#### GOAL
Format the lines below as a numbered list, skipping any blank lines and leaving out the pictures.

-- Begin DATASET --

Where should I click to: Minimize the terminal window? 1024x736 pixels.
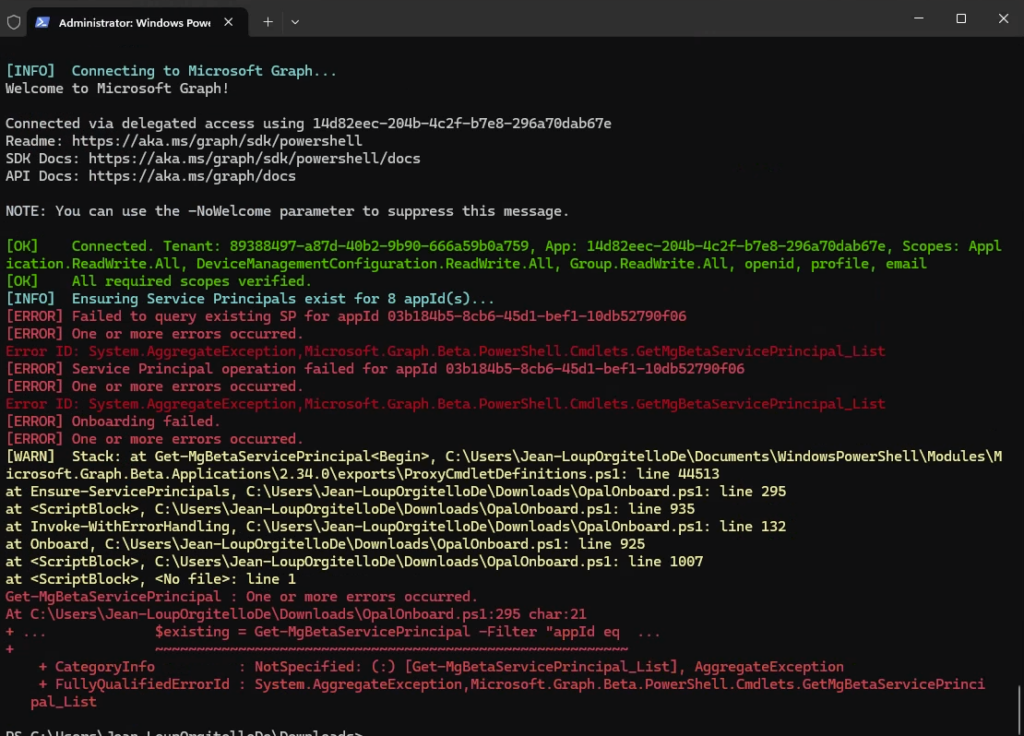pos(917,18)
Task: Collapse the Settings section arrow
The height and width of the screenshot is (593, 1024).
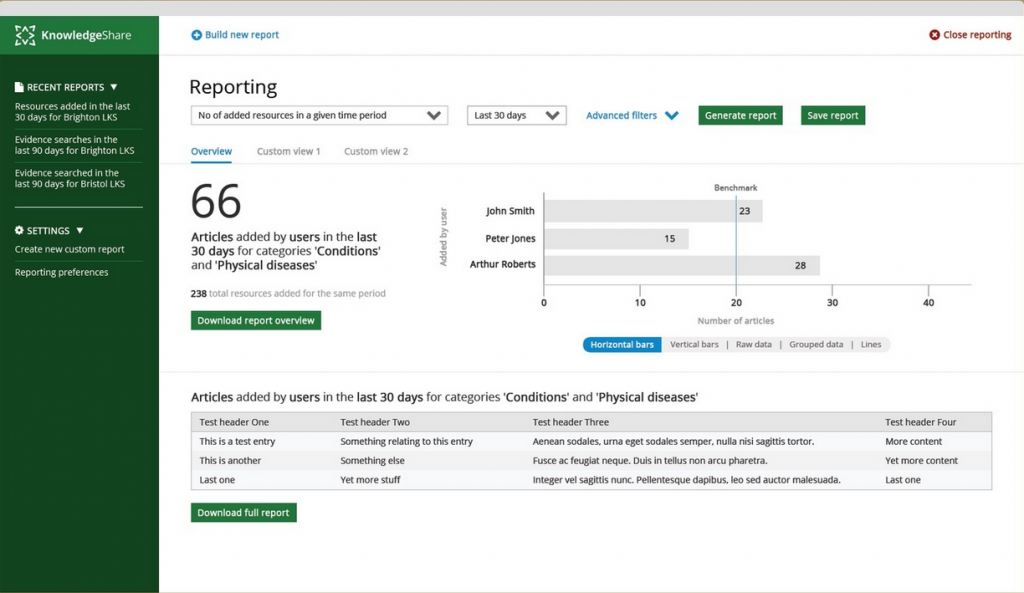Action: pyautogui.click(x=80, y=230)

-- End DATASET --

#### RESULT FOR THIS EXERCISE
1. Where should I click to: Minimize the terminal window? 1024x736 pixels.
2. pos(917,18)
3. Task: Collapse the Settings section arrow
4. The height and width of the screenshot is (593, 1024).
5. Action: pyautogui.click(x=80, y=230)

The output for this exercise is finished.